**TRAVAIL À FAIRE**
Traduisez en anglais cette phrase du texte fourni : « Le serment de Pamfir (Dmytro Sukholytkyy-Sobchuk, 2022) est le premier long-métrage de son réalisateur. »

━━━━━ TEXTE FOURNI ━━━━━

Ah tiens et pendant ce temps, que devient l’Ukraine, vous avez de ses nouvelles vous ? On l’a perdue de vue l’Ukraine, on s’est lassé ou endormi comme devant une série qui aurait trop d’épisodes, trop de saisons, encore un bombardement dites donc on a l’impression de déjà-vu, ça ne se renouvelle pas beaucoup, la conclusion traîne à venir, les plus gros cliffhangers palpitants se sont émoussés par exemple le sort de la centrale nucléaire de Zaporizhzhya (plus grande centrale d’Europe) au bord du gouffre, ah ça oui c’était un grandiose épisode, et puis que voulez-vous d’autres sollicitations apparaissent en streaming alors on clique à l’affut de nouveautés ouais ça a l’air pas mal ça et saignant, Gaza, le Hamas, un attentat ici ou là, bin ou bam, sous la Tour Eiffel en plus, le glamour du décor qui ne gâtera rien, et puis c’est pas tout ça mais en décembre la magie de noël et la saison de ski trépignent dans le couloir alors l’Ukraine hein merci le réchauffé.

Je ne jette la pierre à personne. Pas de leçon à donner. Je ne parle qu’à mon bonnet, comme toujours ici. Je me rends compte et en rends à compte exclusivement à moi-même que je ne pense plus guère à l’Ukraine. J’en ai pris conscience brutalement, en regardant un film ukrainien, film gigantesque tout court mais fortuitement ukrainien, ce qui fait que je me suis frappé le front et la coulpe, « Ah mais oui et alors l’Ukraine au fait ? »

Le serment de Pamfir (Dmytro Sukholytkyy-Sobchuk, 2022) est le premier long-métrage de son réalisateur. Comme tout grand film il est prodigieusement universel en plus d’être prodigieusement ancré : il parle d’une situation locale et de moeurs ukrainiennes, de trafics mafieux aux portes de l’Union Européennes et des luttes entre les dogmes chrétiens et les increvables rites païens (carnaval de la Malanka durant lequel les hommes du village, telluriques colosses, se déguisent en bêtes), il parle du proche et du lointain mais surtout du gaz entre les deux, de la violence archaïque et de la violence contemporaine, bonnes copines, il parle de vous et moi.

Mais tout ceci, ce ne pourrait être que le cinéma. Car en plus il y a la manière, qui fait le cinéaste.

━━━━━ DONNÉES ━━━━━

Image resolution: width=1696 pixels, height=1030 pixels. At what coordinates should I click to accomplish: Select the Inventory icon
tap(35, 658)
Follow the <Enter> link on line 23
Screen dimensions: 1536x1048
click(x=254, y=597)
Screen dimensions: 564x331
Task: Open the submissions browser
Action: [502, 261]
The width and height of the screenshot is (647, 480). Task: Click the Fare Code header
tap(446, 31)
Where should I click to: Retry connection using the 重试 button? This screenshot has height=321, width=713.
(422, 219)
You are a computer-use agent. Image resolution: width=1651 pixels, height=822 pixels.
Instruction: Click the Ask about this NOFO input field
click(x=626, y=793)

━━━━━

**RÉPONSE**
The Oath of Pamfir (Dmytro Sukholytkyy-Sobchuk, 2022) is its director's first feature film.